The Hohmann Lab Team
Research Interests
My research has focused on understanding pain modulation from a neurochemical perspective. The discovery of cannabinoid receptors and identification of brain constituents that act at these receptors established the existence of an endogenous cannabis-like (endocannabinoid) transmitter system. My research has identified functional roles of the endocannabinoid system in the nervous system and mapped it's distribution in sensory pathways. My research has identified enzymes implicated in endocannabinoid deactivation as novel therapeutic targets. My laboratory strives to maximize the therapeutic potential of endocannabinoid signaling systems while minimizing unwanted central nervous system side-effects (e.g. psychoactivity and addiction). My research program combines behavioral, drug self-administration, neuroanatomical, neurophysiological and molecular approaches to study cannabinoid mechanisms for suppression of pain and stress responsiveness.

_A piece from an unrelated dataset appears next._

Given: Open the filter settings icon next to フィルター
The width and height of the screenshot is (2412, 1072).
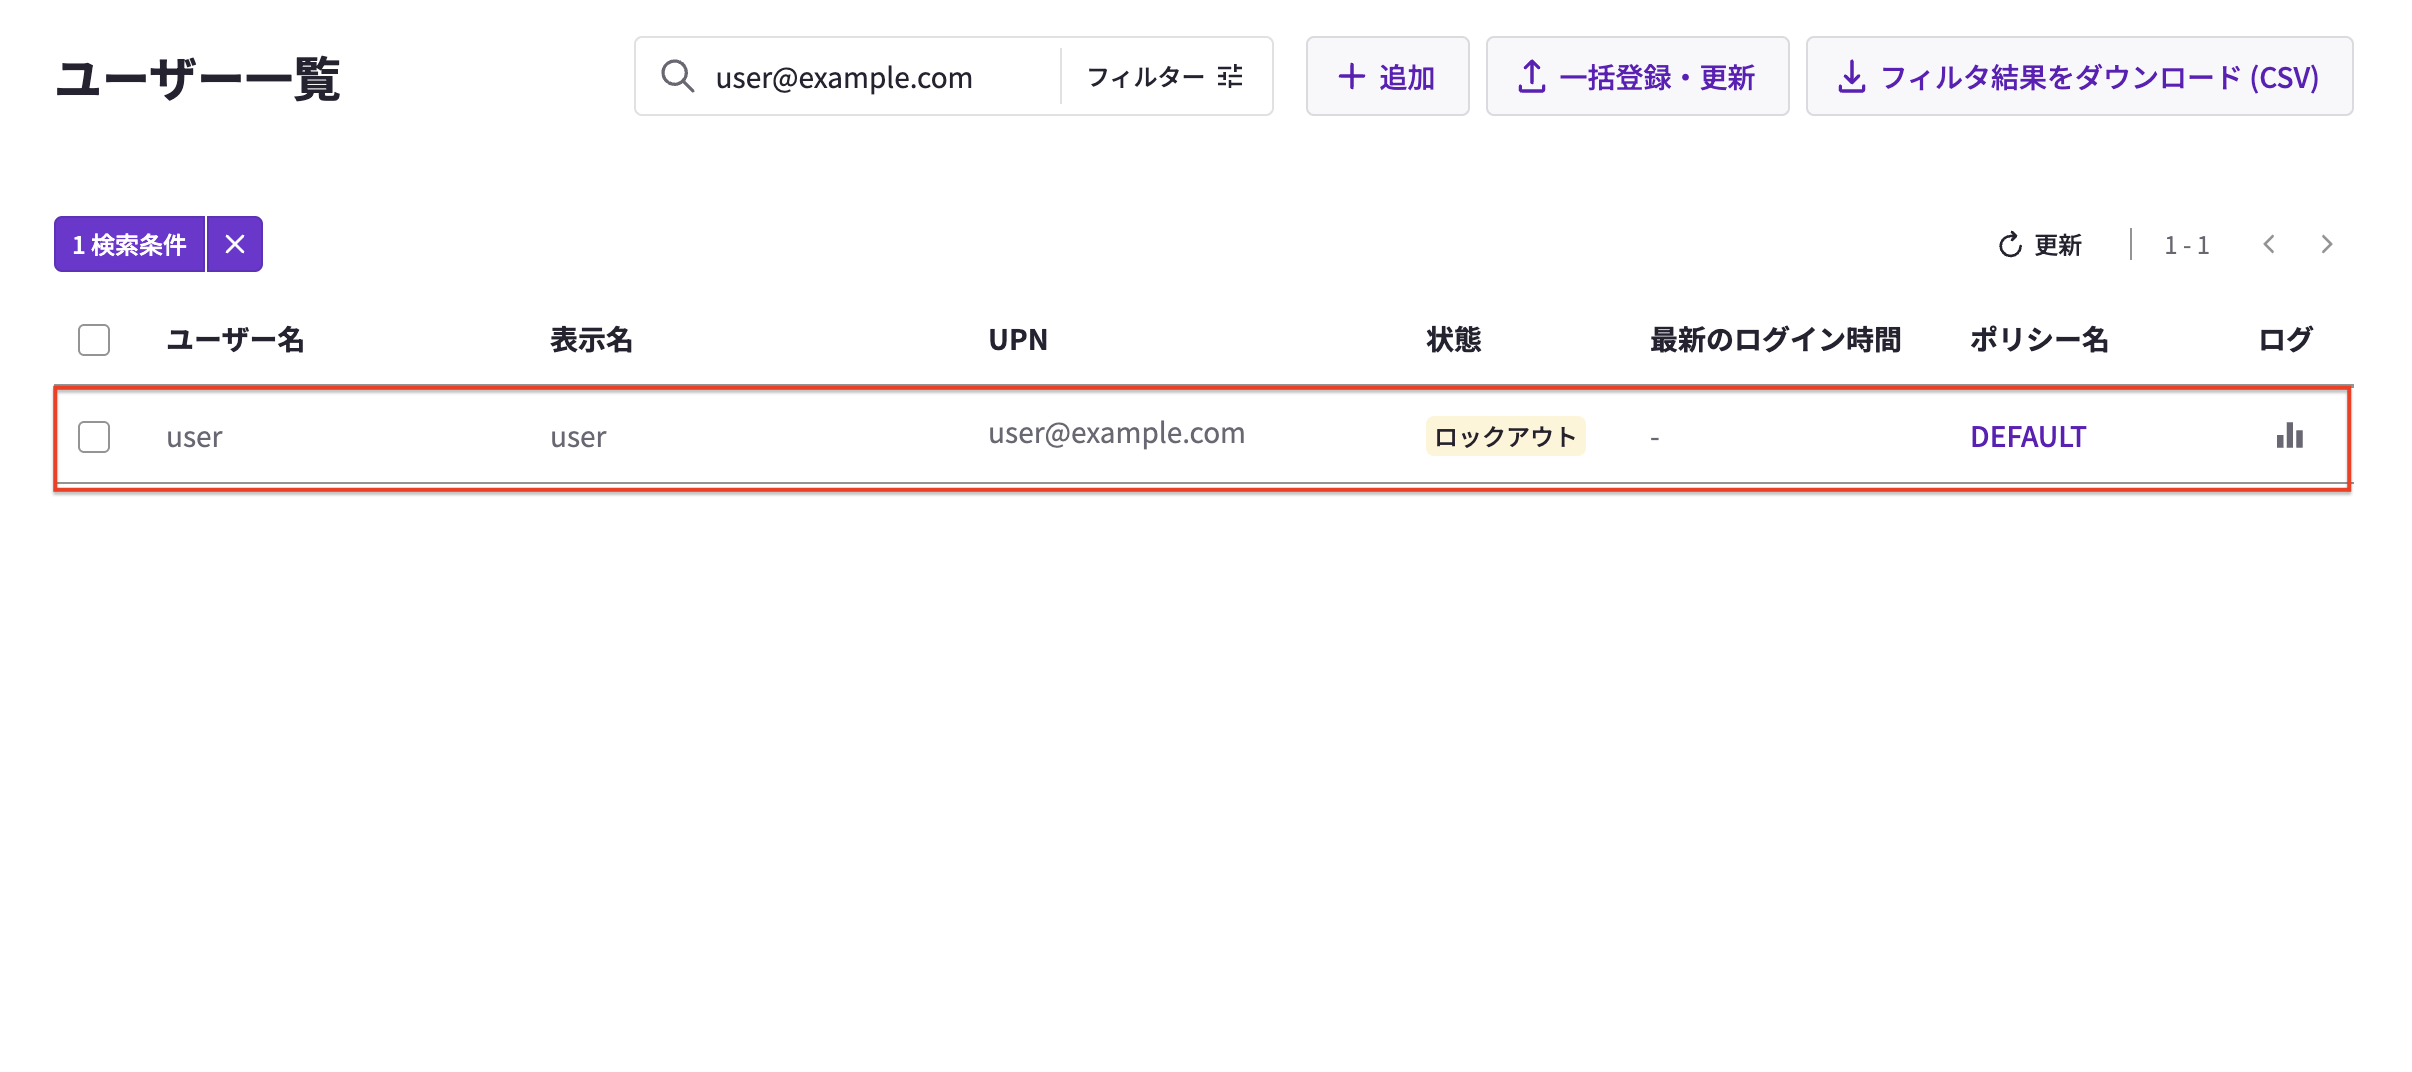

My research goal is to identify novel therapeutic interventions for treating pain that lack abuse liability and adverse side effects. The discovery of cannabinoid receptors and identification of brain constituents that act at these receptors established the existence of an endogenous cannabis-like (endocannabinoid) transmitter system. My lab has focused on harnessing the therapeutic potential of the endocannabinoid signaling system to suppress neuropathic pain while minimizing unwanted side effects (i.e., psychoactivity and addiction). The endocannabinoid system consists of cannabinoid receptors (CB1 and CB2), endogenous ligands (endocannabinoids), and the enzymes catalyzing endocannabinoid synthesis and degradation. My lab has identified functional roles of the endocannabinoid system in the nervous system and mapped its distribution in sensory pathways. My research has identified enzymes implicated in endocannabinoid deactivation as novel therapeutic targets for pain and stress-related disorders. My laboratory strives to maximize the therapeutic potential of endocannabinoid signaling systems while minimizing unwanted central nervous system side effects (e.g., psychoactivity and addiction). My lab has also disrupted protein-protein interactions downstream of NMDA receptors to suppress pronociceptive signaling cascades without the adverse effects of NMDAR antagonists (i.e., by targeting interactions between neuronal nitric oxide synthase and its upstream [PSD95] or downstream [NOS1AP] protein partners). My laboratory combines approaches from behavioral pharmacology, neurophysiology, neuroanatomy, biochemistry, and molecular biology.